Considerations for dichotomous outcomes
Establishing a threshold to determine whether the effects produced by the interventions are considered trivial, small, moderate, or large in terms of dichotomous outcomes can be difficult and, to a greater or lesser extent, depends on the relative importance that patients place on the outcome of interest. Therefore, it is necessary to partially contextualize the importance of the outcome of interest and establish thresholds in absolute terms [16]. This way, if the 95% CI of the effect size overlaps with the null effect (relative association measure of 1 or absolute association measure of 0), it could be concluded that:
- The evidence is imprecise, and we cannot answer in a specific way, reliable in relation to the effect of the intervention.
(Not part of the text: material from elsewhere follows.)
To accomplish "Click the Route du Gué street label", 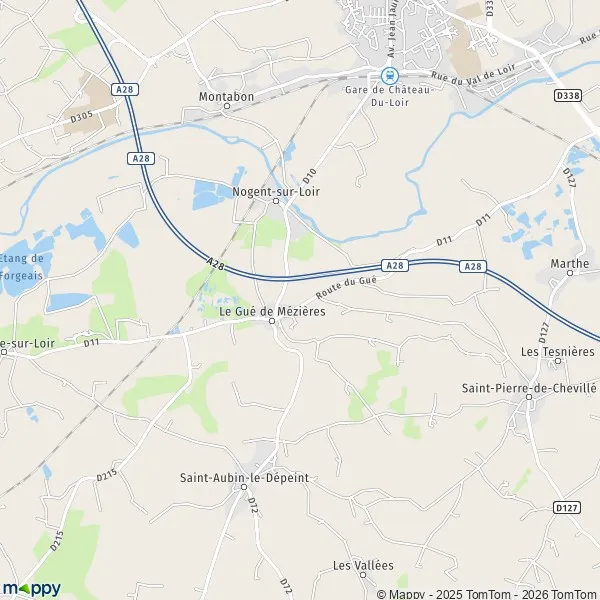I will [346, 288].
- The evidence is accurate, and the intervention is, in fact, ineffective, or the effect size is trivial.
To determine the second option, the 95% CI must be narrow enough and not include the established threshold. If included, the effect of the intervention can be considered null or trivial. If not included, the effect size could be considered significant [16].
It is necessary to consider both the probability of the outcome and its relative importance to determine the threshold. By way of illustration, if we estimate an absolute reduction in the incidence of an event from 12% to 9% (absolute difference of 3% and relative difference of 25%), this may be trivial if it is minor bleeding that does not require hospitalization, but it may be important when it comes to mortality. Conversely, a 60% to 30% reduction in the incidence of minor bleeding (30% absolute difference and 50% relative difference) may become relevant for decision-making. Often, however, a relative reduction of 25% is taken as a guide number (“rule of thumb”) as a minimum relevant difference [18]. However, as we saw in the previous examples, this minimum reduction depends on the absolute risk and the relative importance of each outcome [20].
Conclusions
The changes in the different health conditions routinely evaluated in clinical practice and research need to be interpreted beyond their statistical significance. The MCID incorporates and emphasizes patient perspectives concerning treatments and their health status and links them in decision-making.
There are various methods for determining the MCID; however, anchor-based methods are the most frequently used. Furthermore, the MCID constitutes a variable concept from which multiple estimates can be found for the same outcome or health status.
The MCID has important implications when assessing the certainty of the evidence, both in the framework of systematic reviews and in decision-making.